Two Pillars of Microsoft-based BI Solutions
The combination of Microsoft BI tools from the diagram above can be used to create a BI solution, though two names appear in real-life projects more often than others –
Microsoft SQL Server
In 2018 (for the sixth year in a row), Gartner has positioned Microsoft with its SQL Server technology as a leader in operational database management systems.
Microsoft SQL Server is a database management system that –
Can be deployed both on-premises and in the cloud.
Allows storing and querying both traditional and big data. For example, the latest edition – SQL Server 2019 allows deploying a big data environment with advanced analytics and AI capabilities.
Enables both batch and streaming analytics (including real-time analytics).
Goes in bundles with multiple Microsoft products. For example, SQL Server 2016 goes in hand with SQL Server Analysis Services, SQL Server Reporting Services, SQL Server Integration Services, SQL Server Data Quality Services, and SQL Server Master Data Services.
Microsoft Power BI
In 2019 (for 12 consecutive years), Gartner has recognized Microsoft with its Power BI tool as a leader in analytics and business intelligence.
A highly user-friendly self-service analysis and visualization tool, Microsoft Power BI allows –
Retrieving both traditional and big data from a variety of cloud and on-premises data sources (thanks to having over 100 out-of-the-box connectors).
Building reports and dashboards using a drag-and-drop technique (no coding mastery is required).
Providing advanced data analysis capabilities (i.e., natural language queries, what-if analysis, forecasting, and built-in machine learning features).

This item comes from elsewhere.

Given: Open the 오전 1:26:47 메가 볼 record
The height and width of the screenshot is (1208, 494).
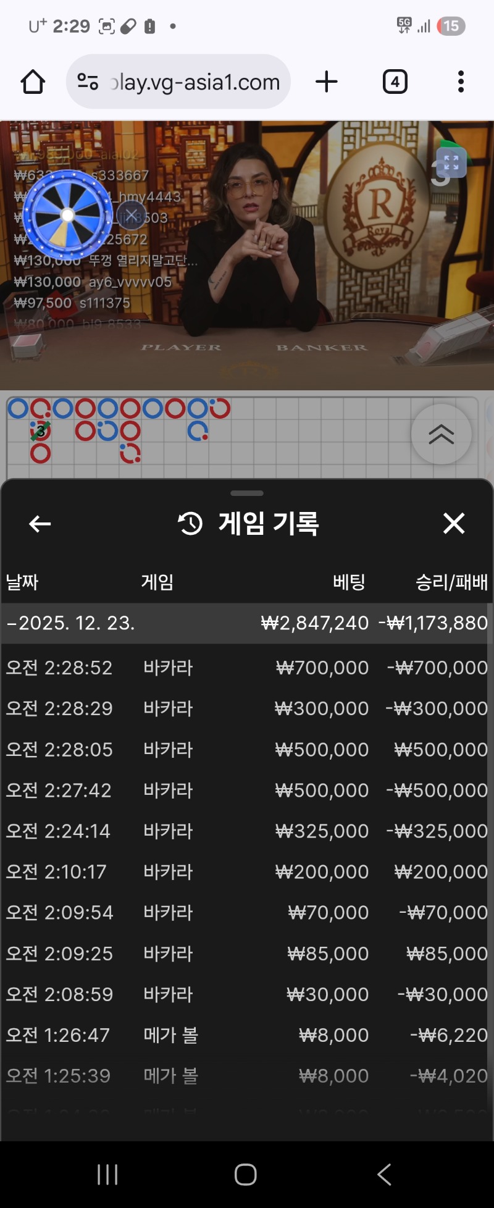Looking at the screenshot, I should [247, 1034].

Building and sharing reports and dashboards by desktop, web, and mobile users.
Setting alerts on KPIs.
Make Your Microsoft BI Toolkit Shine
Here’s the list of implementation stages you’ll have to go through to make your Microsoft BI toolkit shine –
Mapping your business needs to Microsoft technology stack.
Designing a high-level architecture for your data analytics solution.
Elaborating on implementation and user adoption strategies.
Deploying and configuring all the components of the data analytics solution. For example, implementing a data warehouse on SQL Server, OLAP cubes on SQL Server Analysis Services and visualization on Power BI.
Applying SQL Server Integration Services (or another relevant Microsoft BI tool) to create ETL processes and build up complicated data flaws to ensure proper data integration from multiple sources.
Setting up data management practices with SQL Server Data Quality Services.